Capítulo 14
- Dani Assis
- 11 de nov. de 2021
- 12 min de leitura
Zander
Como tantas vezes fiz, encaro este espaço como a mudança de um regimento. Assim como era no exército, a casa tem poucos móveis e objetos, impessoal e com nada que indique como era a pessoa que aqui vivia. Penso que não será diferente comigo, quando eu sair ninguém perceberá que um dia estive neste lugar.
Desde que passei a viver aqui — duas semanas atrás — pouco dormi. Talvez pelas molas soltas do velho colchão que espetam minhas costelas a cada mexida na cama, ou quem sabe eu esteja desesperado para acreditar que me mudar para a fazenda de Pilar era o certo a fazer. E embora ela tenha recusado receber, chegamos a um acordo sobre o valor do aluguel que pagarei até o fim da obra.
O sol desponta e me banha na cama, mas antes de me levantar observo a paisagem através da janela, a plantação orvalhada pela noite. Saio da cama e resolvo me exercitar, uso meu peso para fazer flexões, prancha e abdominal sentado já que minha estação de musculação permanece na minha tia.
Depois de tomar banho e me vestir, preparo o café da manhã. Enquanto mastigo, ouço os pássaros em voo sobre o olival. Os sons da natureza me dão bom dia parecido com quando eu treinava na mata. Tirando esses sons, o silêncio reina neste pedaço de terra. A fazenda de Pilar é grande e mesmo vivendo dentro de sua propriedade, não vejo sua casa daqui.
A sensação é a de estar numa choupana isolada do mundo.
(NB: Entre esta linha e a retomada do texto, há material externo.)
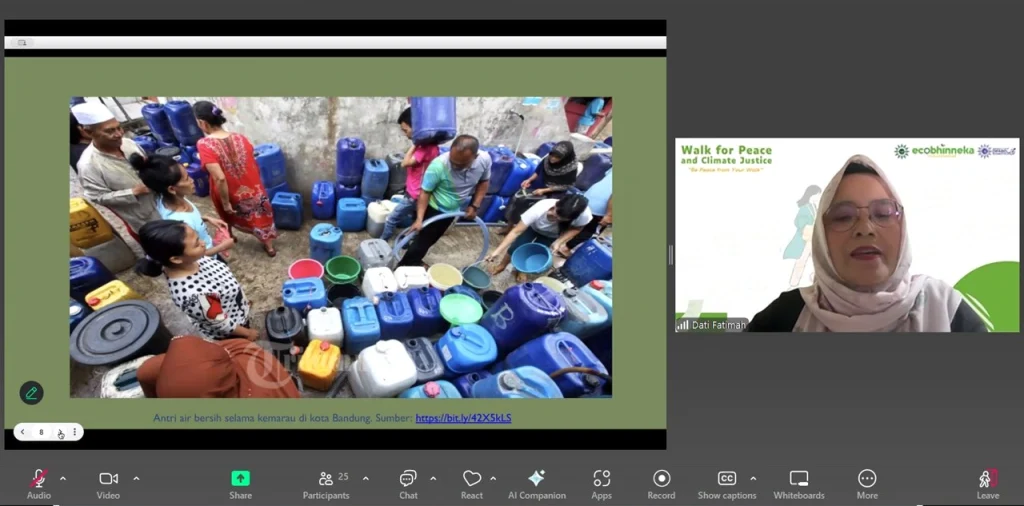Expand the Audio options chevron
The width and height of the screenshot is (1024, 506).
coord(63,478)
A casa não tem televisão nem rádio, minha distração são os livros que trouxe na bagagem e os jogos no meu celular. E mesmo que essa casa pareça impessoal, isolada e desconfortável, é a primeira vez desde que saí do exército que me sinto verdadeiramente bem num lugar.
Sento-me num tronco partido nos fundos da casa para atender a chamada de Camile.
— Bom dia, Zander — diz ela, com seu clássico entusiasmo. — Já se acostumou a nova casa?
— Sim. — Giro o celular exibindo a ela um pouco da vista verdejante.
— Que lugar bonito. E como está sendo viver sozinho?
Quando estamos em chamada, raramente relanço pela tela. O aparelho está sempre seguro à minha frente, mas meu olhar permanece para o chão.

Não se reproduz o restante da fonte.